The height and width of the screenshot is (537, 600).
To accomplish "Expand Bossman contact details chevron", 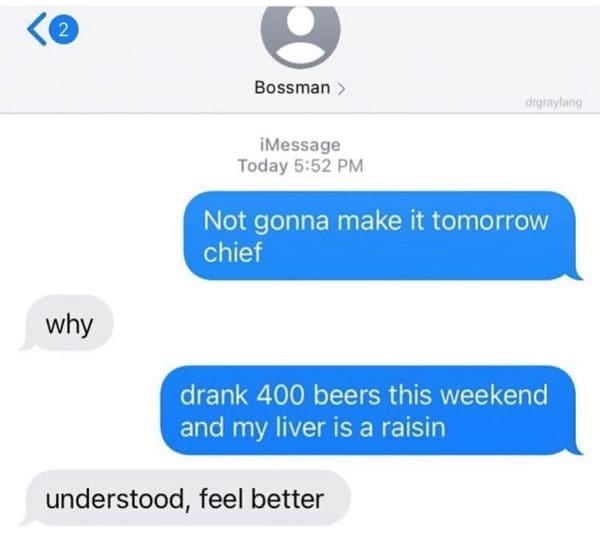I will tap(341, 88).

※

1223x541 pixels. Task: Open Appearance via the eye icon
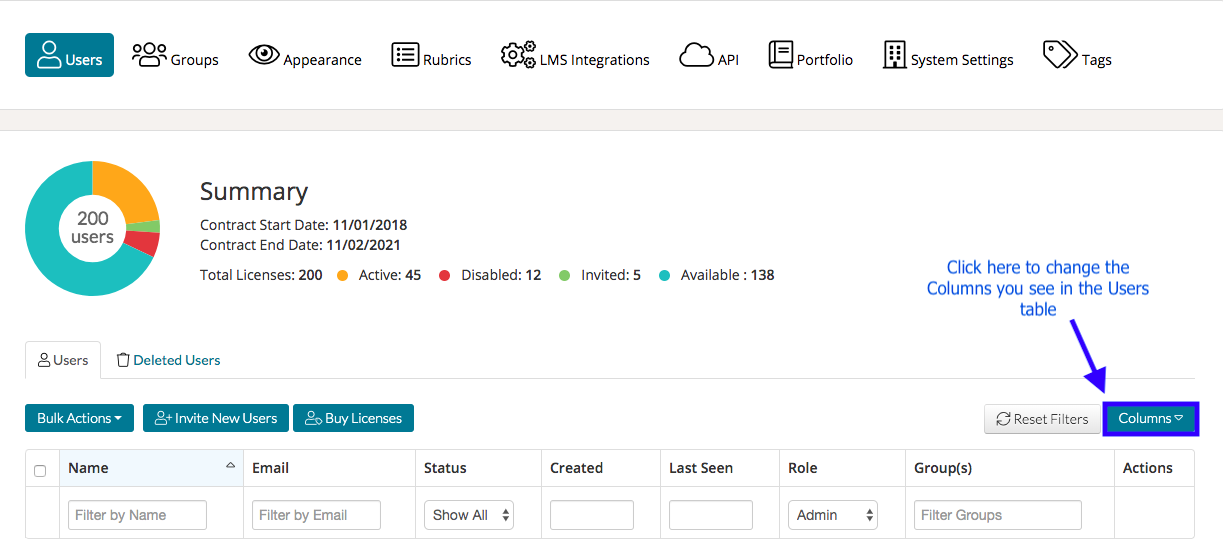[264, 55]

※

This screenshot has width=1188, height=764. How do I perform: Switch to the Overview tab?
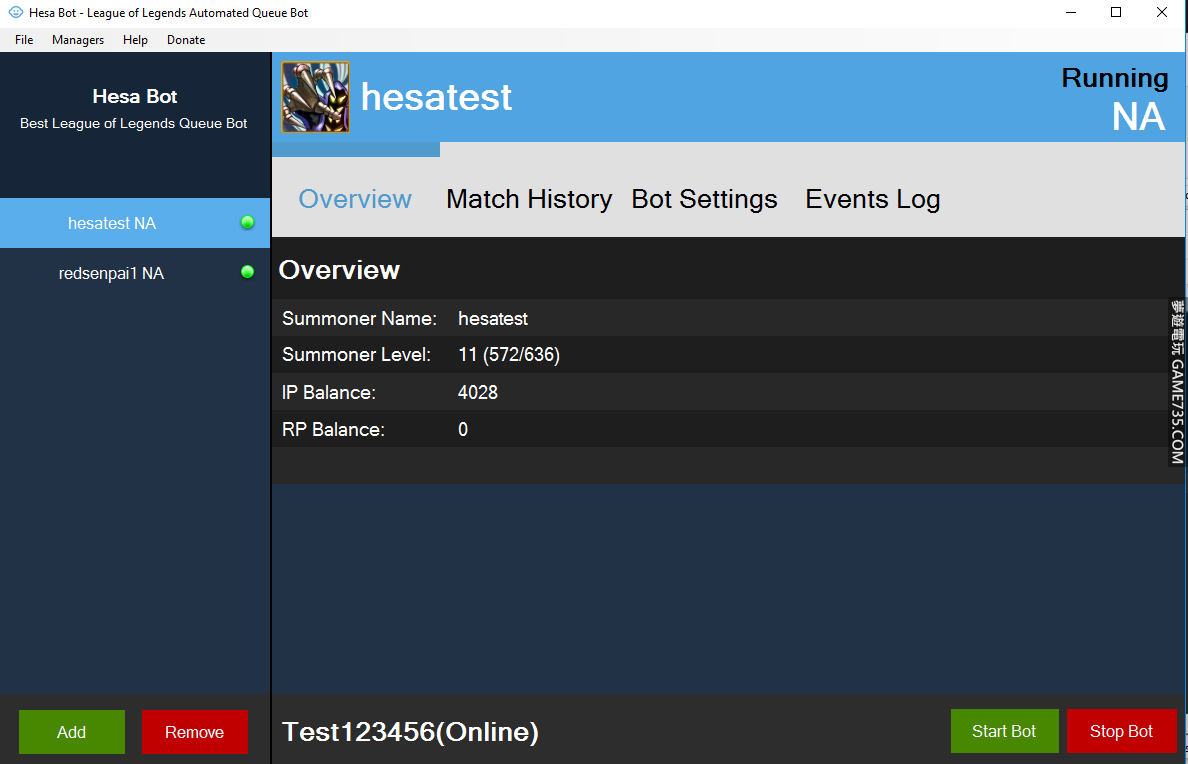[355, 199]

※

**YOUR INSTRUCTIONS:** Return every line of the records that contains the string "height", matching case exactly.

**EXPECTED ANSWER:**
The height and width of the screenshot is (537, 600).
This screenshot has width=1188, height=764. How do I perform: Switch to the Overview tab?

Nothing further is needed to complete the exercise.